# What you are asked to do
Print the following lines of the records exactly as they appear, beginning at the line that contains "The image size is (381, 573)." and stopping after the line that contains "pos(551,165)".

Items from a dataset

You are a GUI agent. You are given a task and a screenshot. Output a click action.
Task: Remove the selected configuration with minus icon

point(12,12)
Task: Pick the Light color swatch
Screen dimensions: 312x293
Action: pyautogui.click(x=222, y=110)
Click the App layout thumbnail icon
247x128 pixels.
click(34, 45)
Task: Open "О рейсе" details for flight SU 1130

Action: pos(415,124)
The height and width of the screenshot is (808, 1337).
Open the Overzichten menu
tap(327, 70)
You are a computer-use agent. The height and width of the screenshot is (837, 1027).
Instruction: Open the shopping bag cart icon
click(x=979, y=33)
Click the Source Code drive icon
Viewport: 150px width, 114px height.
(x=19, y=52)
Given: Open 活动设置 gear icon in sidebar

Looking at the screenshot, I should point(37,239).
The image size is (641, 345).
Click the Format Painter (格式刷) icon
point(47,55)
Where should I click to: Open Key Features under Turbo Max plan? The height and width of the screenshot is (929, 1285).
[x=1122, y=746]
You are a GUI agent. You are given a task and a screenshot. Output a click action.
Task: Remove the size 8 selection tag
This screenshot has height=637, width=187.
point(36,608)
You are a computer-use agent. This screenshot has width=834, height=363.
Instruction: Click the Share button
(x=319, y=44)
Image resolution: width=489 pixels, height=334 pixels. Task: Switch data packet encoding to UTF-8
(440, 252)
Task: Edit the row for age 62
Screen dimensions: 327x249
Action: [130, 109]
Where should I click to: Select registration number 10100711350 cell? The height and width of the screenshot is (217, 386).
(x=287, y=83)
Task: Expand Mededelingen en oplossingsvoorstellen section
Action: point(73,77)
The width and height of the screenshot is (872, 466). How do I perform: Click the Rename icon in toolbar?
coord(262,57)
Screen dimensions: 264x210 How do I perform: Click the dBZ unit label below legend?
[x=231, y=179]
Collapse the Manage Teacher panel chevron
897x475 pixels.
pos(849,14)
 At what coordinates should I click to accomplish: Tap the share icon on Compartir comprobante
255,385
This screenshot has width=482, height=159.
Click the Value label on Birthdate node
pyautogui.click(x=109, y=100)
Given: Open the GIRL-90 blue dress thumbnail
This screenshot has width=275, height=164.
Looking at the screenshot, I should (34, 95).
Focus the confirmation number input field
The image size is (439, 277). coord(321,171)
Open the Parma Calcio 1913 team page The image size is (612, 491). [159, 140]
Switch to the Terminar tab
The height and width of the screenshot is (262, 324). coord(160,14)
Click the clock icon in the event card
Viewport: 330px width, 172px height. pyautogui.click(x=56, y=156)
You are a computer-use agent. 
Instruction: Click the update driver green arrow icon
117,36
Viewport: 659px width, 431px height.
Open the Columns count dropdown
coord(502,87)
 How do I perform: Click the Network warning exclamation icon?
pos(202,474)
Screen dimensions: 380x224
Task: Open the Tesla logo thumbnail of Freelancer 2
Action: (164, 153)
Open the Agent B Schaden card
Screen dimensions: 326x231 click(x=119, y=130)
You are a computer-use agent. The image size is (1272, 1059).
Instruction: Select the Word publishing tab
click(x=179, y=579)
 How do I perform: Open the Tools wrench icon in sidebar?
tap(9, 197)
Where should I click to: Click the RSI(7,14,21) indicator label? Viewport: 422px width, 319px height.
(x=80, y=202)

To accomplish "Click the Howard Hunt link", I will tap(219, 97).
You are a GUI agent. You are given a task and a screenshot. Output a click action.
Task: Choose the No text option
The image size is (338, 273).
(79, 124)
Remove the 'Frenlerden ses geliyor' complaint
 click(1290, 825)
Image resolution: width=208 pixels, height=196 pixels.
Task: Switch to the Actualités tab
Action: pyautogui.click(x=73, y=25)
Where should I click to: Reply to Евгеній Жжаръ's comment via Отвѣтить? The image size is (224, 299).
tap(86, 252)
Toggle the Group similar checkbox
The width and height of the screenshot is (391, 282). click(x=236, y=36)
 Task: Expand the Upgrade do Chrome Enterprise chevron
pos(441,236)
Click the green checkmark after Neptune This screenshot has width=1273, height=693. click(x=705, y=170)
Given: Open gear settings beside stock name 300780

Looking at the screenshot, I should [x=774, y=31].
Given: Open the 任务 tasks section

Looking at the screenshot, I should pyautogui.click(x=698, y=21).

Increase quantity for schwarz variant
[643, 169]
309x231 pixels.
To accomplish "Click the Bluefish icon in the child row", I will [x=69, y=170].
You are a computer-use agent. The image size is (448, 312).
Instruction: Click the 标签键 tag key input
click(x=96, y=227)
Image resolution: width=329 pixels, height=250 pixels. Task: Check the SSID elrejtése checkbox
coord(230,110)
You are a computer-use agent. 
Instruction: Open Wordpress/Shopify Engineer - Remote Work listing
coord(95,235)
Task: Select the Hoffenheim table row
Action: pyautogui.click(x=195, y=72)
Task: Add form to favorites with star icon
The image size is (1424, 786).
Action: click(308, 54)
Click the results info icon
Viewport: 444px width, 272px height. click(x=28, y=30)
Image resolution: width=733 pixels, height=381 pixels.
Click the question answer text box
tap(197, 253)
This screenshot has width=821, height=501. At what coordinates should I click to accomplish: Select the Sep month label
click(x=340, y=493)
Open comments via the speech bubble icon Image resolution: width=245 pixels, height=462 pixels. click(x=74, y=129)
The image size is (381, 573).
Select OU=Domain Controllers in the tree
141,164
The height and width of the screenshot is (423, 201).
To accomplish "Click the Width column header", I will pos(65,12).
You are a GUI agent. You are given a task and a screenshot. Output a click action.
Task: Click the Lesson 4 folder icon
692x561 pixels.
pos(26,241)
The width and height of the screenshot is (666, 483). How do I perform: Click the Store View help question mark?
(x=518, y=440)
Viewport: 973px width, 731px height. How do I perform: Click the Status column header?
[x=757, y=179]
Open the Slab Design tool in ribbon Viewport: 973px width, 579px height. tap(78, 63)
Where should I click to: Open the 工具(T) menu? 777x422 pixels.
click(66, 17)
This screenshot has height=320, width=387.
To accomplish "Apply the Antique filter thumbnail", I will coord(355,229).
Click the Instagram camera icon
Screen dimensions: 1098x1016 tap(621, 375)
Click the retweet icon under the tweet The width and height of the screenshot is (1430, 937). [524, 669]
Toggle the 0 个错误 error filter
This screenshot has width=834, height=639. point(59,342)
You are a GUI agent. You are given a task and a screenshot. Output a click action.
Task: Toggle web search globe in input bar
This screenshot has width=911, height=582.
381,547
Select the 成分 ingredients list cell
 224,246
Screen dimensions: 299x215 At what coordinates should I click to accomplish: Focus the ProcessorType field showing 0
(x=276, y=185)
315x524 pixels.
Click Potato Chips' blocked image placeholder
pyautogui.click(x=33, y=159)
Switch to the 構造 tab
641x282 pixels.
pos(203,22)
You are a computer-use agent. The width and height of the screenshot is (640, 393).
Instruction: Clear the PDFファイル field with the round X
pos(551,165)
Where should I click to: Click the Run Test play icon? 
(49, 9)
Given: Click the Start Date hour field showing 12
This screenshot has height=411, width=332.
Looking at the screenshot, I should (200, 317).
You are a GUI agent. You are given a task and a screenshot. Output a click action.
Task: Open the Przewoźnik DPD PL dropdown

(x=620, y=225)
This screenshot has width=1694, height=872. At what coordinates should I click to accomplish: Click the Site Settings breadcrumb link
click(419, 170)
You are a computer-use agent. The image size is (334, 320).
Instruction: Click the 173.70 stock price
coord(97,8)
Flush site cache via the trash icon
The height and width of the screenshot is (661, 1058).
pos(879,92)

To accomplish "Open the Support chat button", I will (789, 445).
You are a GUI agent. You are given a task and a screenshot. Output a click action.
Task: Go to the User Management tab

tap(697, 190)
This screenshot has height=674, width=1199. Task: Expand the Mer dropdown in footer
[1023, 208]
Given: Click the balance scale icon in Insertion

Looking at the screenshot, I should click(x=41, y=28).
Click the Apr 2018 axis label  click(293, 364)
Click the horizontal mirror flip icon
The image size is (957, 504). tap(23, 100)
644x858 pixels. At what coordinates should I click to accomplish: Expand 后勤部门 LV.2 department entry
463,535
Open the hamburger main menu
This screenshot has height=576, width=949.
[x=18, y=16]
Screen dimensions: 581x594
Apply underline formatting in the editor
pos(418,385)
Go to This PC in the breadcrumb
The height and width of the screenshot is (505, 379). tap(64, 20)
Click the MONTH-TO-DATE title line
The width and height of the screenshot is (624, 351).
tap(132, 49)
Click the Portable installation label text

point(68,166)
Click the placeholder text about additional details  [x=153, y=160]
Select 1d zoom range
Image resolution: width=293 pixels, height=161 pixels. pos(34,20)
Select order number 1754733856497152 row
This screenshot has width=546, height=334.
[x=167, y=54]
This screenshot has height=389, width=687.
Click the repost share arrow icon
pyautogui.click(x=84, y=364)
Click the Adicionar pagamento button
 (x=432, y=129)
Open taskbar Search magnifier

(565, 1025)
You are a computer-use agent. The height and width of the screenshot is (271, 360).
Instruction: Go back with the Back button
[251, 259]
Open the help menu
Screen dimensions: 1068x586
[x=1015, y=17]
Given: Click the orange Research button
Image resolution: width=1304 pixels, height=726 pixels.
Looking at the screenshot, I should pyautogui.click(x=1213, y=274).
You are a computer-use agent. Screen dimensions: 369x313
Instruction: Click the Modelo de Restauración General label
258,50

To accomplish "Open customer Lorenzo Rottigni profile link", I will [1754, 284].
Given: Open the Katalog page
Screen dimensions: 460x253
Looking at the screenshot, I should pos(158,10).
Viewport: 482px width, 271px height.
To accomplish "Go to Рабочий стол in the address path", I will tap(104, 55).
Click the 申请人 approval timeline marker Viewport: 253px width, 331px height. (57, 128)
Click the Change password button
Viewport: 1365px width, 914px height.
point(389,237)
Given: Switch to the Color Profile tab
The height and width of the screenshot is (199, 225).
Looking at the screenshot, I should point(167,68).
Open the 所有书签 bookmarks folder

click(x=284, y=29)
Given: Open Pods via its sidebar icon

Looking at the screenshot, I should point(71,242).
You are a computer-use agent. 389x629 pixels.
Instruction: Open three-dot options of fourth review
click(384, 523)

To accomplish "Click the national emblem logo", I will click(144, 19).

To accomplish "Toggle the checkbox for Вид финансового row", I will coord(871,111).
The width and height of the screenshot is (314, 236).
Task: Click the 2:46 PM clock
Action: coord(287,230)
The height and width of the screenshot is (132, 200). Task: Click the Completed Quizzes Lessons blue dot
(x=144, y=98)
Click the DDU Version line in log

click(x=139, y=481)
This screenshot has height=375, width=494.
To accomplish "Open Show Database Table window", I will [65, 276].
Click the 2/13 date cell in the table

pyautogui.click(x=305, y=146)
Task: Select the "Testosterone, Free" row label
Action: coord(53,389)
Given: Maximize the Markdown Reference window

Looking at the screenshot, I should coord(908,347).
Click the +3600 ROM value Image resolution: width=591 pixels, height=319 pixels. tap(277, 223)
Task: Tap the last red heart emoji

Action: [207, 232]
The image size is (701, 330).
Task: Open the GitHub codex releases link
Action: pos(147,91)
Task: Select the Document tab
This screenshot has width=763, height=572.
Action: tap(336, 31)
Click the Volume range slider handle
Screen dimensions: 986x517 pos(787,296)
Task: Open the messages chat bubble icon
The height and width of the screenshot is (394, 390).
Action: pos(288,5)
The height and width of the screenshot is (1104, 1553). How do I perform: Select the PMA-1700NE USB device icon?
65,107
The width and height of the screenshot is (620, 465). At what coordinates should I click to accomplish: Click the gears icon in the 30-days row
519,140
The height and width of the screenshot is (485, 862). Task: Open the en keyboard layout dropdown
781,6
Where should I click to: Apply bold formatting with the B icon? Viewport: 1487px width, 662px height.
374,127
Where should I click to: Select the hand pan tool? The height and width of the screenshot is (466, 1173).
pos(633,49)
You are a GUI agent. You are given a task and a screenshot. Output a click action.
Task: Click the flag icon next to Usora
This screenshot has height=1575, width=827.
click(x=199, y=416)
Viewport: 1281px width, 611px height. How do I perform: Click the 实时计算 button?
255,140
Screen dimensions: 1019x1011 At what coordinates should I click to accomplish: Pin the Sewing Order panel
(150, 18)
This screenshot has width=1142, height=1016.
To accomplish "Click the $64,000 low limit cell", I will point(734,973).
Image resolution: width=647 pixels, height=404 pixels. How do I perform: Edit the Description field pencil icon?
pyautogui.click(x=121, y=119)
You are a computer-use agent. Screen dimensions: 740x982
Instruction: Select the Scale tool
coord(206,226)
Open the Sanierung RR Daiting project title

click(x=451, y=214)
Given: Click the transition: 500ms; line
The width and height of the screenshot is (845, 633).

# Solved problem
The image size is (381, 573).
Select OU=Domain Controllers in the tree
141,164
The height and width of the screenshot is (423, 201).
To accomplish "Click the Width column header", I will pos(65,12).
You are a GUI agent. You are given a task and a screenshot. Output a click action.
Task: Click the Lesson 4 folder icon
692x561 pixels.
pos(26,241)
The width and height of the screenshot is (666, 483). How do I perform: Click the Store View help question mark?
(x=518, y=440)
Viewport: 973px width, 731px height. How do I perform: Click the Status column header?
[x=757, y=179]
Open the Slab Design tool in ribbon Viewport: 973px width, 579px height. tap(78, 63)
Where should I click to: Open the 工具(T) menu? 777x422 pixels.
click(66, 17)
This screenshot has height=320, width=387.
To accomplish "Apply the Antique filter thumbnail", I will coord(355,229).
Click the Instagram camera icon
Screen dimensions: 1098x1016 tap(621, 375)
Click the retweet icon under the tweet The width and height of the screenshot is (1430, 937). [524, 669]
Toggle the 0 个错误 error filter
This screenshot has width=834, height=639. point(59,342)
You are a GUI agent. You are given a task and a screenshot. Output a click action.
Task: Toggle web search globe in input bar
This screenshot has width=911, height=582.
381,547
Select the 成分 ingredients list cell
 224,246
Screen dimensions: 299x215 At what coordinates should I click to accomplish: Focus the ProcessorType field showing 0
(x=276, y=185)
315x524 pixels.
Click Potato Chips' blocked image placeholder
pyautogui.click(x=33, y=159)
Switch to the 構造 tab
641x282 pixels.
pos(203,22)
You are a computer-use agent. The width and height of the screenshot is (640, 393).
Instruction: Clear the PDFファイル field with the round X
pos(551,165)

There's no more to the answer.